This question is more related to resources that I might not have identified yet, although I've been searching the web for a while.
In the project I'm working at the moment I need to run a shortest-path algorithm on a graph representing office rooms, corridors, stairs, lifts and routes between buildings.
For the presentation layer I thought of using Python scripting with MapServer, but now I'm giving more thought into how to build the graph from the (shapefiles conveted into a) postGIS db generated from OpenEV so that it's easy to add and remove edges or weights or information about the points afterwards.
For Python there's a module called networkX that deals with graphs, and although this issue has been brought up in stackexchange here, the graph I'm trying to build is not a digraph but an undirectional one.
Update: 5 days ago Ben Reilly's utilitynetwork has been added to the networkX project.

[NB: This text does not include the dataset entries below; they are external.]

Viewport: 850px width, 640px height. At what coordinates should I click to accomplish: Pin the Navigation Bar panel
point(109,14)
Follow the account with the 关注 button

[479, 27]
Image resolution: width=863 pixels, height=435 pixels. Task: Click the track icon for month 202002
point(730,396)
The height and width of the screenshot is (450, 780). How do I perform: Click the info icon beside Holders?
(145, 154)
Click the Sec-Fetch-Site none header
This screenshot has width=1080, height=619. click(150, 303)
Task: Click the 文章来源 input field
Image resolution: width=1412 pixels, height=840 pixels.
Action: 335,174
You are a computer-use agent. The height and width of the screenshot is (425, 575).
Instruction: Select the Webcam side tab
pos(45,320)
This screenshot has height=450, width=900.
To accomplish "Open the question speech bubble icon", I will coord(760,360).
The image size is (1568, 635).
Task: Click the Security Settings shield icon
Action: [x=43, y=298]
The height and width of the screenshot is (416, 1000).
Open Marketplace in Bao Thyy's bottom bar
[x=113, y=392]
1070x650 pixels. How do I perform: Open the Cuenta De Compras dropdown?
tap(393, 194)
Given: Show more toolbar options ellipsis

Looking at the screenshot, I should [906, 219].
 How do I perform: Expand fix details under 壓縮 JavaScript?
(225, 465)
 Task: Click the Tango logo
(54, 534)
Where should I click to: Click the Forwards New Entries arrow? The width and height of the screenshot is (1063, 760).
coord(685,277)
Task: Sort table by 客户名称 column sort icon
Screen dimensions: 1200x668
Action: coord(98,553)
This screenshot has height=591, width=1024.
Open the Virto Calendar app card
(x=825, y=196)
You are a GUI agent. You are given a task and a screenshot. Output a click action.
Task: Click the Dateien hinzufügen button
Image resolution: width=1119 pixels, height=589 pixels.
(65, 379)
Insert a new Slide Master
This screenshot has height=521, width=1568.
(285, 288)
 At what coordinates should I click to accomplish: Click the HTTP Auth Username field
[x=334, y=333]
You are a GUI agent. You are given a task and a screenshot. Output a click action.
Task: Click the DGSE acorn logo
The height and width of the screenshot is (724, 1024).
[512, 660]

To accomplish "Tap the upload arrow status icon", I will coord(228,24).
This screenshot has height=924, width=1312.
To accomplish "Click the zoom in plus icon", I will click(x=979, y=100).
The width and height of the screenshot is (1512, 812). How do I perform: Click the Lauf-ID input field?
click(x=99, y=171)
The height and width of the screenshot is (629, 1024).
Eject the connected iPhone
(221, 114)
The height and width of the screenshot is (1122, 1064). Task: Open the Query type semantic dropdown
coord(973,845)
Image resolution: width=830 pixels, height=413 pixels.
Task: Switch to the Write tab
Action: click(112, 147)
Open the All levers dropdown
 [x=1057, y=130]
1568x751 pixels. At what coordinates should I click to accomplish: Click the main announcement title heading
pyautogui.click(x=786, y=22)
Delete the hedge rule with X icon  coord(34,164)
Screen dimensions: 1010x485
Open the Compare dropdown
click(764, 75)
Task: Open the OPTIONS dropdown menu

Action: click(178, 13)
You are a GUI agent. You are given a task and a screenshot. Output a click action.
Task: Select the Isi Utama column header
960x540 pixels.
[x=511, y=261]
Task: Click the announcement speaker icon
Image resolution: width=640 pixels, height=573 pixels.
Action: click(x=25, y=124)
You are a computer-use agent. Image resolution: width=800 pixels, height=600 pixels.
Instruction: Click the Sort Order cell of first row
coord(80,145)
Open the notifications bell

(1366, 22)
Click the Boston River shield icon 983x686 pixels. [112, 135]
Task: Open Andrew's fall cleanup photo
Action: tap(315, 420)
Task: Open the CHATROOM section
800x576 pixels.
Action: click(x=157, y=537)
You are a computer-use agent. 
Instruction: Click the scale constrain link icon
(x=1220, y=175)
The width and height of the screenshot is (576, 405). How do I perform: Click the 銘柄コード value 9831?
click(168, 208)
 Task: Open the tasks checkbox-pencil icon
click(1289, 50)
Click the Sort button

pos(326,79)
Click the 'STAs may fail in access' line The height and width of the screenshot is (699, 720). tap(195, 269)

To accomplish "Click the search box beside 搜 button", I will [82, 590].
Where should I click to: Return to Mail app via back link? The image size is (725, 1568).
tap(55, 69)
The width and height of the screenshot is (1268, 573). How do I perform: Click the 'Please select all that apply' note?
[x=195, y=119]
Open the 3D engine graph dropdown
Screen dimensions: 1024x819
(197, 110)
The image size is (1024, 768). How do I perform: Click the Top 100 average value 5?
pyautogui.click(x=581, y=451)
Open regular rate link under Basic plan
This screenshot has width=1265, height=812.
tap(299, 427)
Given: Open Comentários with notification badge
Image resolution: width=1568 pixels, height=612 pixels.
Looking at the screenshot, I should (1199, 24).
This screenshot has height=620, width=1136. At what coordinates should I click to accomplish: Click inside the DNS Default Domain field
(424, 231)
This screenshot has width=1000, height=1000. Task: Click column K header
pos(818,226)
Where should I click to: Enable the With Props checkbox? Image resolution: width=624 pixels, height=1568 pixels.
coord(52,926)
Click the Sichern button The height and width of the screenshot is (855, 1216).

Utilitynetwork builds a directed graph from shapefile features.
The questions remains open for a similar approach of reading features from the postGIS database.
Answer
NetworkX has a method to convert directed graphs into undirected ones.
Additionally, the code to read a shapefile (or directory of shapefiles) doesn't really need to output a directed graph, that's just what I needed at the time. I haven't tried, but replacing the single line:
net = nx.DiGraph()
...might just do the trick.
NetworkX looks like it will support reading shapefiles out of the box (with OGR) in 1.4 (feature).